This weekend? No. You bailed after committing, causing everyone else to pay more. Not cool. You can’t now waltz in for one night. I’d expect this to be an issue with her and anyone else going.
Wait, you think I have to BE there all weekend in addition to paying the $ for the whole weekend?
I don’t. Pay the money, don’t go, and realize that you don’t really want to be friends with this person and own up to that.
Oof. Thanks. I think you might be right.
If you want to be friends with this person, she’s right. However, it sounds like you hate them and it’s showing in your behaviour. I don’t get what you are trying to achieve here — if you’re going to sulk for a month, act like a flake, and then be upset about going on a fun trip with your friend, just torch the relationship with all these people and never plan to see them again. What do you really want?
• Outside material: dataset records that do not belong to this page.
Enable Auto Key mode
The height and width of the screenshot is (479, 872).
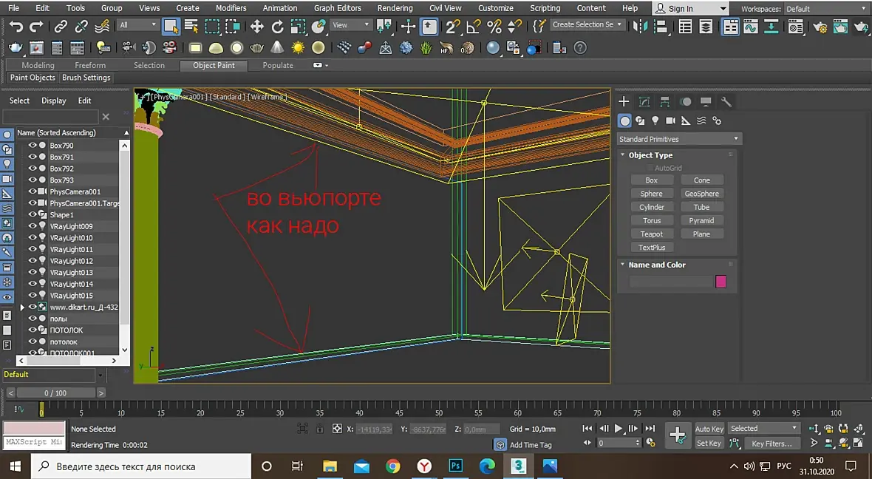[x=709, y=429]
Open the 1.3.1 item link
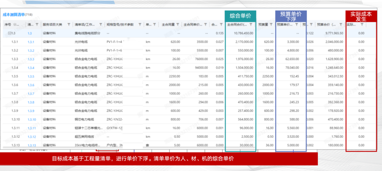Viewport: 382px width, 171px height. click(x=31, y=42)
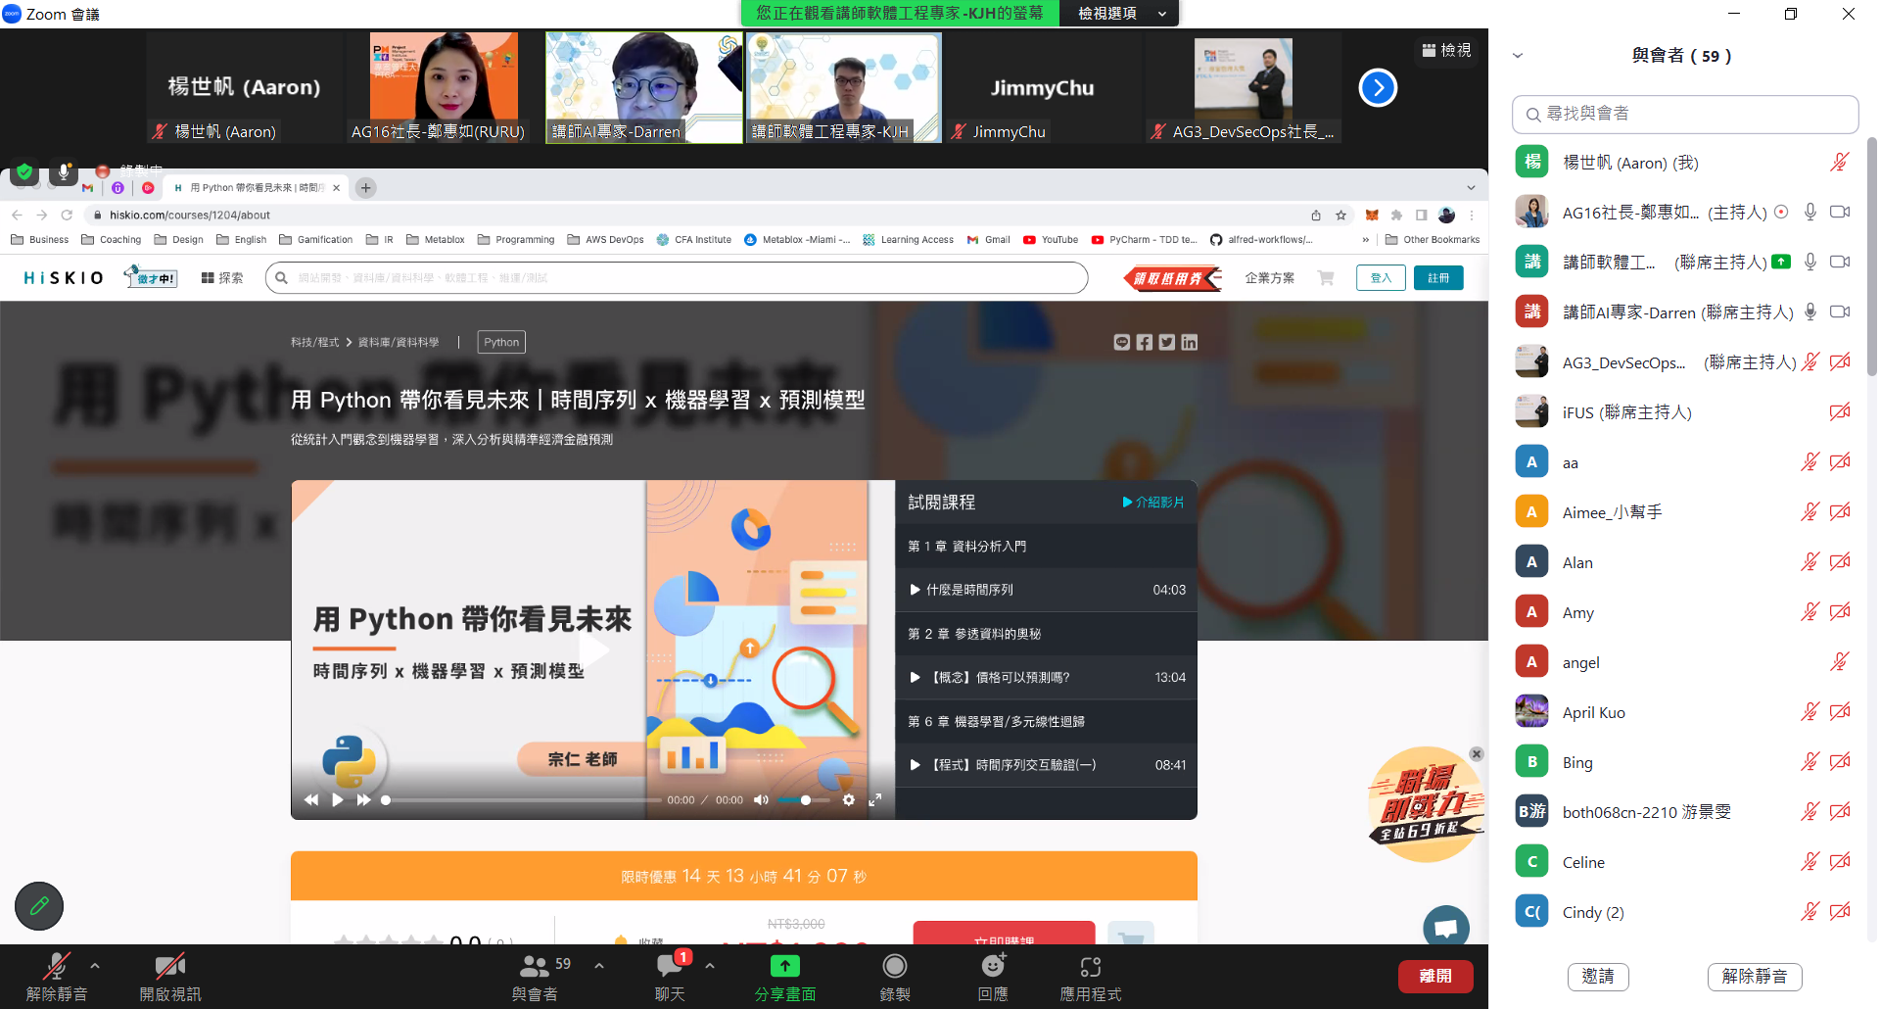Open the View Options dropdown at top
This screenshot has width=1880, height=1009.
click(1120, 14)
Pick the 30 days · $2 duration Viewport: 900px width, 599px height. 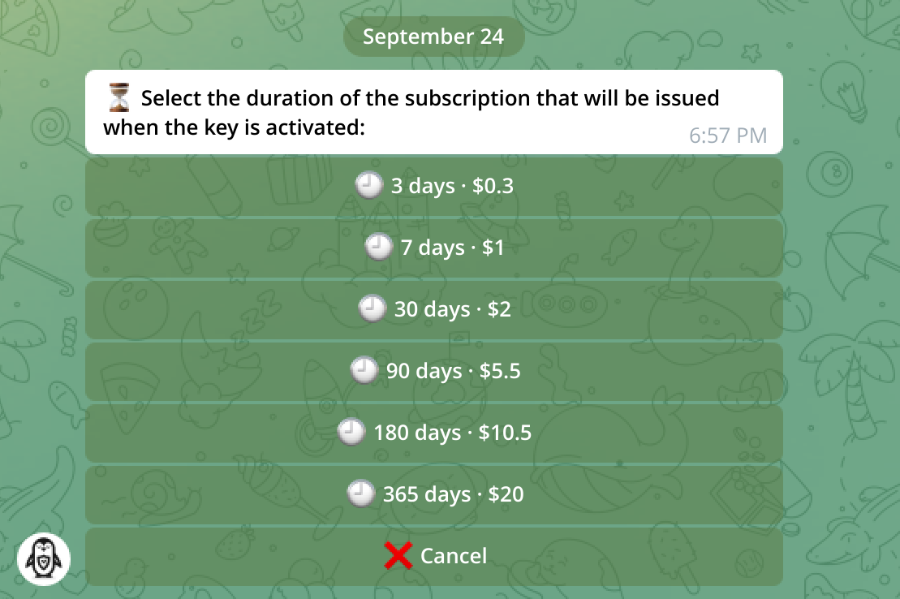tap(434, 309)
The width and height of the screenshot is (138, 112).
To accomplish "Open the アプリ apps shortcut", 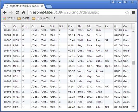I will (9, 18).
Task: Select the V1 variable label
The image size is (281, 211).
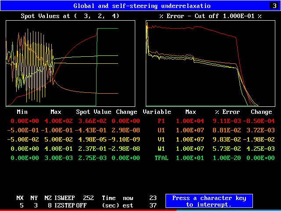Action: (x=160, y=139)
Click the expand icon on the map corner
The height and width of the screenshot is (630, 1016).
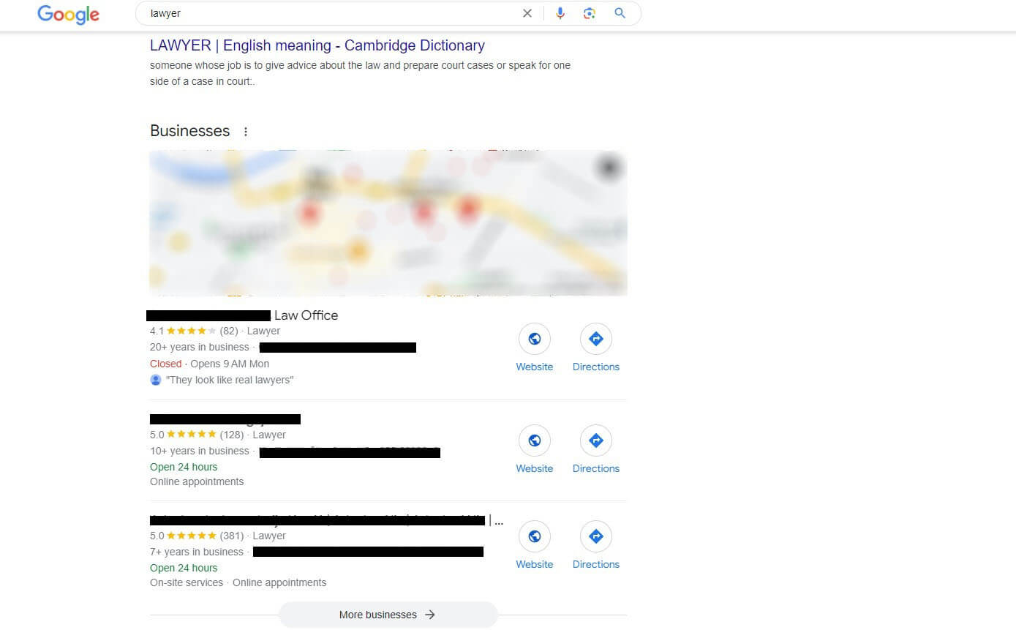coord(609,167)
Uh, cool, thanks for being so nice.
Why would the guest of honor pay for everyone’s lodging? Every time I’ve traveled with a group of women to celebrate a milestone occasion all the guests have split the cost of housing. If anything, the bride or birthday girl is often the one who doesn’t pay any lodging costs, although that is certainly much more common when there are 20 guests vs 5, because people are much more willing to pay part of someone else’s portion when it’s a very small share.
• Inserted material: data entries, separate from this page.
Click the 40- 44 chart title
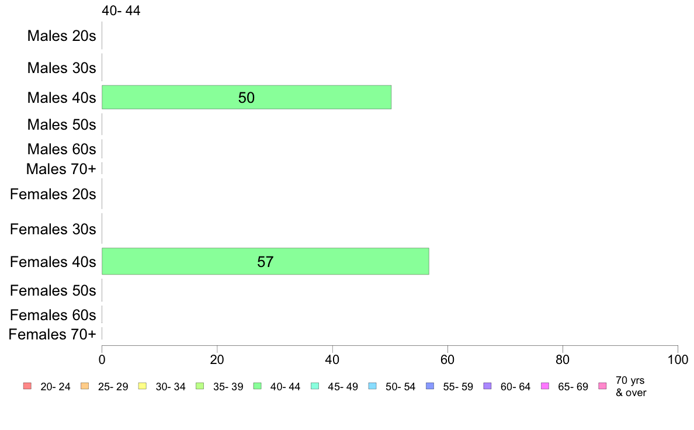Viewport: 694px width, 430px height. click(121, 11)
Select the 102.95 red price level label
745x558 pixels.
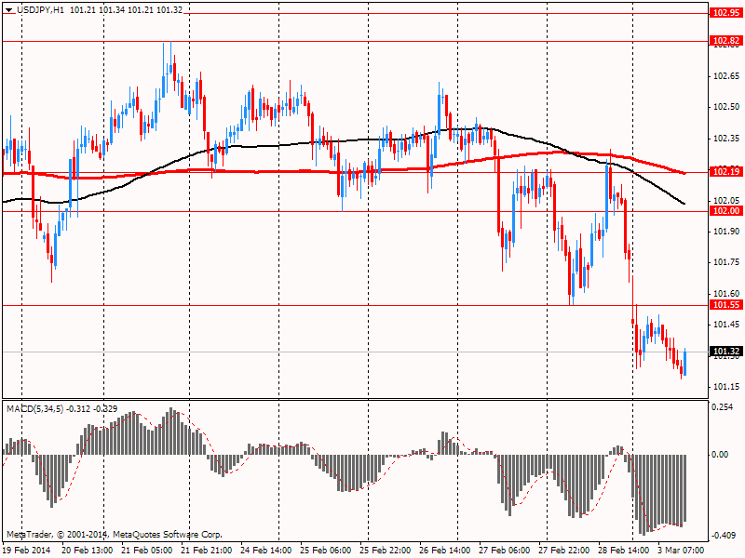[726, 13]
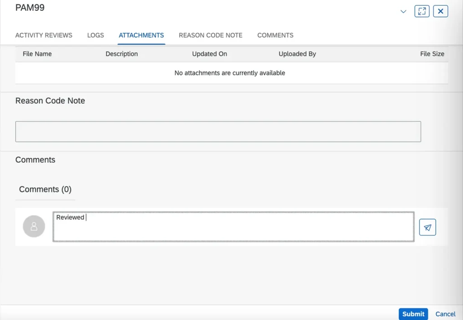Viewport: 463px width, 320px height.
Task: Switch to the Activity Reviews tab
Action: coord(44,35)
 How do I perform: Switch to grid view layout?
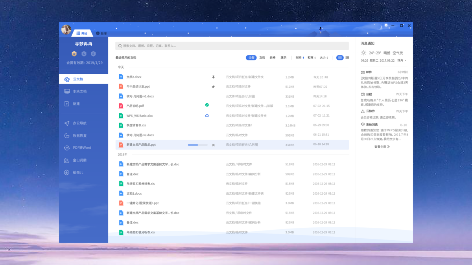click(x=347, y=58)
I agree with everyone else that you can ditch the event if you pay your share, but I’m a little confused why you would expect the guest of honor to cover your share if you bail at the last minute without a good excuse. The only way this is weird is if it’s the organizer’s family vacation home or something and she’s asking her guests to essentially give her rent.
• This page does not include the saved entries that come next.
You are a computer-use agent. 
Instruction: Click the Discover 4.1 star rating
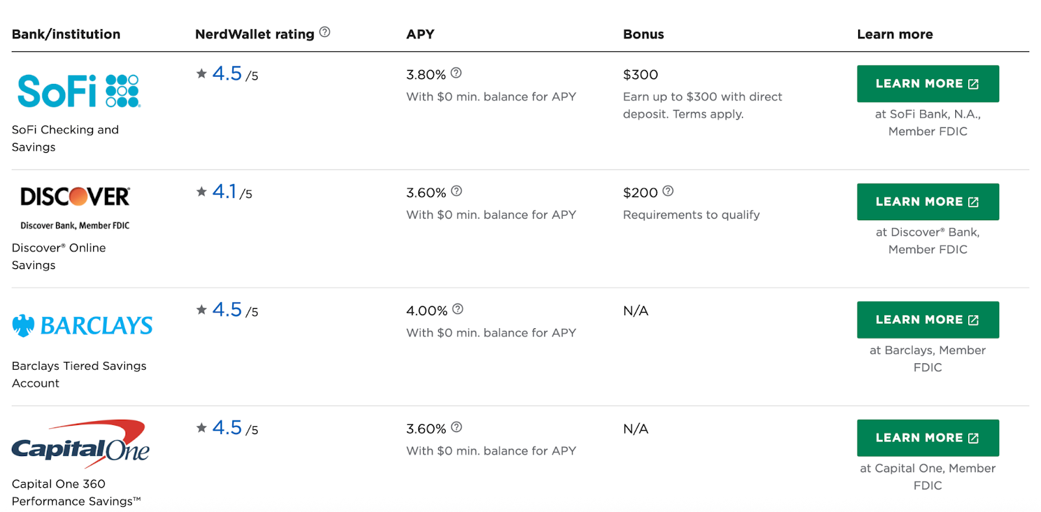pyautogui.click(x=224, y=192)
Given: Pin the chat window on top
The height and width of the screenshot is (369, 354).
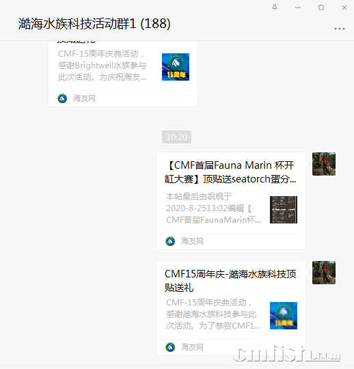Looking at the screenshot, I should point(275,8).
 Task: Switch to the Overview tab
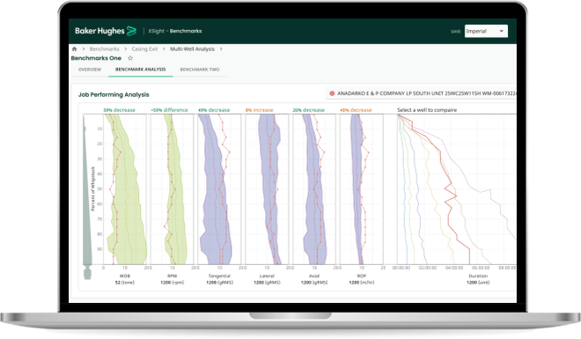(90, 70)
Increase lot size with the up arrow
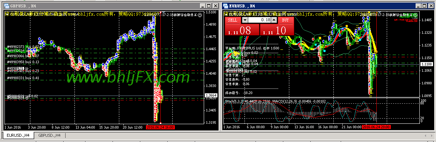The image size is (436, 142). coord(274,20)
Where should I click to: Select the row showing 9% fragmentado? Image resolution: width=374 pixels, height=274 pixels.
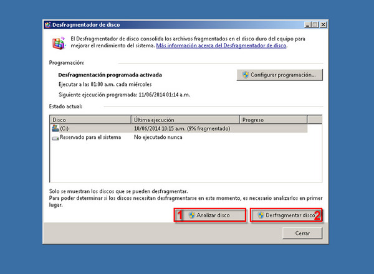(x=182, y=128)
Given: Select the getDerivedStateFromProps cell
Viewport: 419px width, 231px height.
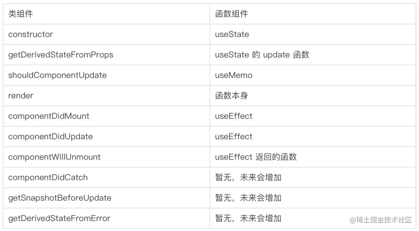Looking at the screenshot, I should pos(61,55).
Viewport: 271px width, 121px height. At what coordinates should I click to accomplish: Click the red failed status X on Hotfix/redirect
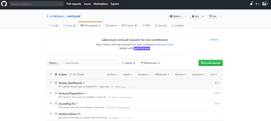click(x=80, y=114)
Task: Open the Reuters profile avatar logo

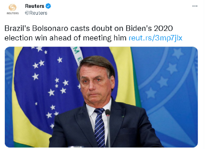Action: pyautogui.click(x=13, y=9)
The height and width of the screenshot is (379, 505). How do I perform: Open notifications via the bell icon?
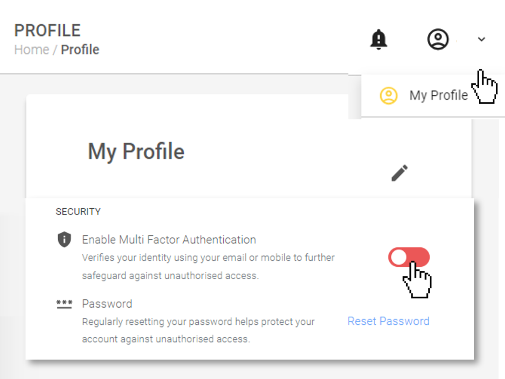(x=379, y=39)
Hmm OK, I can see that, though this is not like a bachelorette party that is thrown *for* her. She is throwing this event for herself, to celebrate herself. She’s the guest of honor, yes, but also definitely the host. I would expect her to cover my share (I mean, I don’t because she has said she won’t) because that’s absolutely what I would do in her shoes (and I would likely build into my budget the assumption that someone would bail or fail to pay me, because that always happens). But yeah, I’ll paypal her the $.
I don’t know; friends understand friends’ financial challenges.
Plus – what kind of trip is this for $5K a person? That’s super OTT and princess-y and “friend” ought to be covering the majority of it.
Getting married in two weeks and I can’t stop having wedding dreams! Not nightmares, just my type A brain playing out the day. Last night, Mariah Carey sang our first dance. Ha! Needless to say, I’m not getting good sleep. No question; just sharing.
Congrats! Which song? My wedding is in a year and I keep dreaming the getting ready time and enjoying the beach venue.
Not that you asked, but melatonin an hour before bed has been the trick to get me to sleep when I’m deep in wedding or work planning. I like emergen-zzz dissolved in water, with chamomile tea and I am mostly ready for bed (no contacts, teeth brushed, etc) by that point.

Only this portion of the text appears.